What is expected: Copy out the records exactly, beginning at the line that contains "Given: Open Phone Call Logs in the sidebar" and stopping after the line that contains "1527x784 pixels. point(691,476)".

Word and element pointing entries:
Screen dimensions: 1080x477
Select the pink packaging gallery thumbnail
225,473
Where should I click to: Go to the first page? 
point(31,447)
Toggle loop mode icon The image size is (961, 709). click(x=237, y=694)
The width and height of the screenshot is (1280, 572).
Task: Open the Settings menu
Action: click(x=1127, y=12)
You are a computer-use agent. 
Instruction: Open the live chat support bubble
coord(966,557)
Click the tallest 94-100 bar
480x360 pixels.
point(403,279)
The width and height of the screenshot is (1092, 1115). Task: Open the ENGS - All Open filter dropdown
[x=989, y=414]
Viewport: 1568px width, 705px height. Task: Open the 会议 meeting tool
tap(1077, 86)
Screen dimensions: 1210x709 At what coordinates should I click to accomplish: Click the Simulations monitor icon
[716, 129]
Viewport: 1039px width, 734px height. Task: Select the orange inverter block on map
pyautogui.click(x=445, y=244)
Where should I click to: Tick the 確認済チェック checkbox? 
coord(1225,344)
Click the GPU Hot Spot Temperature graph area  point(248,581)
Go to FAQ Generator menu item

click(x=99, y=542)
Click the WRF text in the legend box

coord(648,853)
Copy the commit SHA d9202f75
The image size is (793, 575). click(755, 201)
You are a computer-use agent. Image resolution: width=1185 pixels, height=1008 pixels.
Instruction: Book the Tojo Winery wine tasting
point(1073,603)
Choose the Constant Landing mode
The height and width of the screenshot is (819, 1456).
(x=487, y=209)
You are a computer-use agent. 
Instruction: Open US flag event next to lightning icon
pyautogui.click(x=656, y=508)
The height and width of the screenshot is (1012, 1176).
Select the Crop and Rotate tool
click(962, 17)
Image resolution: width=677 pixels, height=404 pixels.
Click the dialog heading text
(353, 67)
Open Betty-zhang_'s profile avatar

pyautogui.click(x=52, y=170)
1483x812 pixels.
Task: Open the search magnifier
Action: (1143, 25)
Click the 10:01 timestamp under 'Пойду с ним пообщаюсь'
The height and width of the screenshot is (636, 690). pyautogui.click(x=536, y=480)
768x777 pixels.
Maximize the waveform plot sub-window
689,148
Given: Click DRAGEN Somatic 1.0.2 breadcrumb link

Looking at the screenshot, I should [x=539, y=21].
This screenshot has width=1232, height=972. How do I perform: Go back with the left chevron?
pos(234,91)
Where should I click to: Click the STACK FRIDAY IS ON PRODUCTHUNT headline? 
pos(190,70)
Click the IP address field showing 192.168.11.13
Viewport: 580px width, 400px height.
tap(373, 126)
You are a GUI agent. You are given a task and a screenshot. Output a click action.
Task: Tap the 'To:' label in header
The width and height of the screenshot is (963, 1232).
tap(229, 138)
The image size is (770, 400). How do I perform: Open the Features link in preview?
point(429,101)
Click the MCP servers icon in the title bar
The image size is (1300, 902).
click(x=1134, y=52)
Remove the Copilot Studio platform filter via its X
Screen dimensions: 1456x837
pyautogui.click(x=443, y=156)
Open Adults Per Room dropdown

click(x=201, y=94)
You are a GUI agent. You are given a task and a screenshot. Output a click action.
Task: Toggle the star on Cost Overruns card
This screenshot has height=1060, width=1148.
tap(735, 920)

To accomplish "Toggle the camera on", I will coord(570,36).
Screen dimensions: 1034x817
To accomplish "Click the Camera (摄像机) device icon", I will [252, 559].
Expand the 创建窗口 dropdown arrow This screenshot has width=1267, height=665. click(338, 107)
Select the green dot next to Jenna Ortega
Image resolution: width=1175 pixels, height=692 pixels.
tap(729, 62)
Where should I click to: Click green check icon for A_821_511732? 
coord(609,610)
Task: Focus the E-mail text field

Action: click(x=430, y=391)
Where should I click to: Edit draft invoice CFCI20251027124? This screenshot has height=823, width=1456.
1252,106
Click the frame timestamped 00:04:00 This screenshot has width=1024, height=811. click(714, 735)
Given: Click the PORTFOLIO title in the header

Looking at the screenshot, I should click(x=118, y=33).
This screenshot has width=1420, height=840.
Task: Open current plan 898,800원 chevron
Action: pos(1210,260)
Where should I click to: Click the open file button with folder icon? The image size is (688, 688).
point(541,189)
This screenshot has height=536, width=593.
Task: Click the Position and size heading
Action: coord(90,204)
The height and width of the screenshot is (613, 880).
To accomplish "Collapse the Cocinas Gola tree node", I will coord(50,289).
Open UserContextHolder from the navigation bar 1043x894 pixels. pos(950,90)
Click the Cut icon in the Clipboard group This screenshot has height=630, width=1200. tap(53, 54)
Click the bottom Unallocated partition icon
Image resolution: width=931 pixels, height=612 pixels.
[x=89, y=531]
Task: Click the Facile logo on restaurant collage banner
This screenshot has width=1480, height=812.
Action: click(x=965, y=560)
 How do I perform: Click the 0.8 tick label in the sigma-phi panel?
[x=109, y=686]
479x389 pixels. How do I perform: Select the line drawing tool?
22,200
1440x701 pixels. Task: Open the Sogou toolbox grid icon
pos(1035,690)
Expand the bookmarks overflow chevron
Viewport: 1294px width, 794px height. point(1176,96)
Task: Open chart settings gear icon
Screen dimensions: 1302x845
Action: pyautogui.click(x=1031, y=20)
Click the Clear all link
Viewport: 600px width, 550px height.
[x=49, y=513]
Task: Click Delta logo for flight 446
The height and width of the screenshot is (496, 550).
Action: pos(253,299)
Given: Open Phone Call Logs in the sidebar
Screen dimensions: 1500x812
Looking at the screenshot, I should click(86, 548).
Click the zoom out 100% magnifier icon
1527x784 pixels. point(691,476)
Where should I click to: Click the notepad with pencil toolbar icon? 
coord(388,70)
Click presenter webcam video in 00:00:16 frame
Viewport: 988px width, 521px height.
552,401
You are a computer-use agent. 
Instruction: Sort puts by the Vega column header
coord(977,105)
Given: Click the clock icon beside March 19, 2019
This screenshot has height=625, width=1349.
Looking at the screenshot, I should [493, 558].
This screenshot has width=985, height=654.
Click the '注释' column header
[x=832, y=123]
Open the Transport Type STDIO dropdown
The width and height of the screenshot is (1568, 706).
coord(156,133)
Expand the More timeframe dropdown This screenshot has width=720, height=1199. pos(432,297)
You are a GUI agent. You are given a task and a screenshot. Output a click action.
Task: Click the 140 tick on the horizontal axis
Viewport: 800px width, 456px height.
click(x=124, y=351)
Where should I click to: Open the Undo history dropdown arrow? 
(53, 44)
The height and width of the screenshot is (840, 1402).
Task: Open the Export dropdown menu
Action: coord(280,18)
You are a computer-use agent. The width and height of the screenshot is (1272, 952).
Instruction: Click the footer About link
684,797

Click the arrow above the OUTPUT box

Finished answer:
Given: Open Phone Call Logs in the sidebar
Screen dimensions: 1500x812
Looking at the screenshot, I should click(86, 548).
Click the zoom out 100% magnifier icon
1527x784 pixels. point(691,476)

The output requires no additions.